=== Begin Enclosure ===

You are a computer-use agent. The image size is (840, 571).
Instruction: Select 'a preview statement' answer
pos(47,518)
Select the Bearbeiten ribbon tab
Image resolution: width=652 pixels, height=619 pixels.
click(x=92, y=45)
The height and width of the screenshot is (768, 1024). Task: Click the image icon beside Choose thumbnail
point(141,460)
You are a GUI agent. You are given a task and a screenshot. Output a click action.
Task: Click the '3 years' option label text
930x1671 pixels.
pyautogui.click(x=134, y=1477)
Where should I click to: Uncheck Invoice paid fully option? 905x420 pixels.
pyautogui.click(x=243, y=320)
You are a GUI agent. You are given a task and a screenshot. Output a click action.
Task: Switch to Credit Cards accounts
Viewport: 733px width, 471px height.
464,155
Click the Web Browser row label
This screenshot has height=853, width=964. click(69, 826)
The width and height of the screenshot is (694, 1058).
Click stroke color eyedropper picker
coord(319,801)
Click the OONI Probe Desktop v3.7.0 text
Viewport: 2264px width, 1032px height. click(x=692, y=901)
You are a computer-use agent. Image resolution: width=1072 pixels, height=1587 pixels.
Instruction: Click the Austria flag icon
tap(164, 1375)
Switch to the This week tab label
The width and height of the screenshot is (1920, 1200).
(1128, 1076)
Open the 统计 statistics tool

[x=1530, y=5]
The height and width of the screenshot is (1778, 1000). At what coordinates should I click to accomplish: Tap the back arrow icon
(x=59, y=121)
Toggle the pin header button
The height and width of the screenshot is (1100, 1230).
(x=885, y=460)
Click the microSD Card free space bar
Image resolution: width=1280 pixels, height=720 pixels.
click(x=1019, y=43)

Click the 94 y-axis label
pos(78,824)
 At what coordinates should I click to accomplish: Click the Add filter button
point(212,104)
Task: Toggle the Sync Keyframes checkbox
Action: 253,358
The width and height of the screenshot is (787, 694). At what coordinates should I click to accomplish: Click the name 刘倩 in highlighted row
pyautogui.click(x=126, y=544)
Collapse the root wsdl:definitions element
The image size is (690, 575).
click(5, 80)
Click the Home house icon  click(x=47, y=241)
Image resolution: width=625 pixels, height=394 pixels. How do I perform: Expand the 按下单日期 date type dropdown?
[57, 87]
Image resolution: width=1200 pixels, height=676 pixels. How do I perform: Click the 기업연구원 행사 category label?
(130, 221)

=== End Enclosure ===

Copy verbatim the span of lines that begins with the line holding "Image resolution: width=1280" and ends at the last line of the records.

Image resolution: width=1280 pixels, height=720 pixels.
click(x=1019, y=43)

Click the 94 y-axis label
pos(78,824)
 At what coordinates should I click to accomplish: Click the Add filter button
point(212,104)
Task: Toggle the Sync Keyframes checkbox
Action: 253,358
The width and height of the screenshot is (787, 694). At what coordinates should I click to accomplish: Click the name 刘倩 in highlighted row
pyautogui.click(x=126, y=544)
Collapse the root wsdl:definitions element
The image size is (690, 575).
click(5, 80)
Click the Home house icon  click(x=47, y=241)
Image resolution: width=625 pixels, height=394 pixels. How do I perform: Expand the 按下单日期 date type dropdown?
[57, 87]
Image resolution: width=1200 pixels, height=676 pixels. How do I perform: Click the 기업연구원 행사 category label?
(130, 221)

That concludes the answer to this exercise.